I was already deep into fandom then, reading and writing fan fiction online, and the little contact I had with other readers and fans was the only social interaction I had on a regular basis. And so it was here, rather than on my campus, that I met my first girlfriend.
She commented favorably on one of my stories and added me to her Livejournal friends list. I commented favorably on one of her personal posts a few months later. Then she started flirting, and I fell hard.
She was a senior in high school and did a lot of online dating. A lot of online dating. Her mom and stepdad were, at first, blasé about the whole thing and eventually strangely thrilled about me.
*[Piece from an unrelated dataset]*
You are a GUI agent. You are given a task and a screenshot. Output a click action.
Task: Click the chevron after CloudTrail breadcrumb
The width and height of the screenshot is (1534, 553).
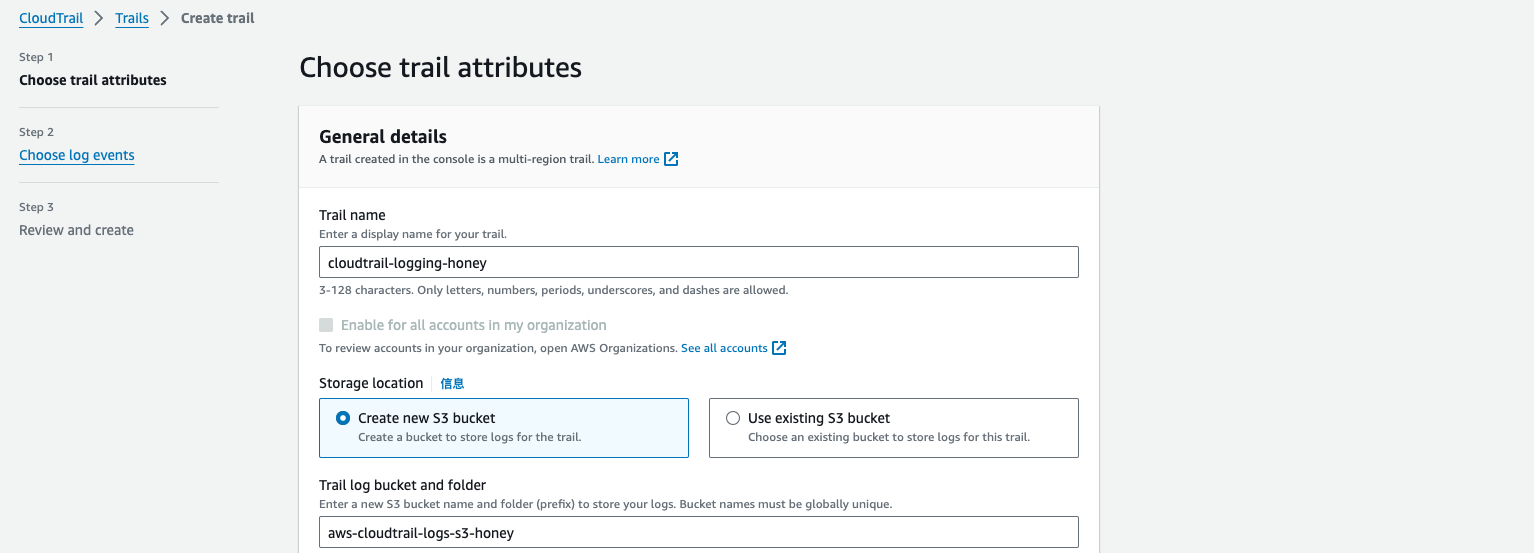[99, 18]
I was a virgin in every sense and something of a goody two-shoes, which made me different from the girls she usually dated.
A good sort of different, I was always assured. And I believed it eagerly—who doesn’t want to believe they’re a paragon of perfection after a long line of subpar significant others?
But I’m digressing. My first kiss and my first time…
It was a five-hour drive from my new girlfriend’s home to my college dorm room, and because her parents were so welcoming of me—based on literally nothing but the fact that she’d told them I was a virgin and that I must’ve seemed “nice” from the way she described me—they let her visit me for a weekend.
I don’t remember our (my) first kiss very clearly because it was immediately preceded by meeting her for the first time and immediately followed by our (my) first make-out session followed by our (my) first time having sex followed by our (my) second time and so on.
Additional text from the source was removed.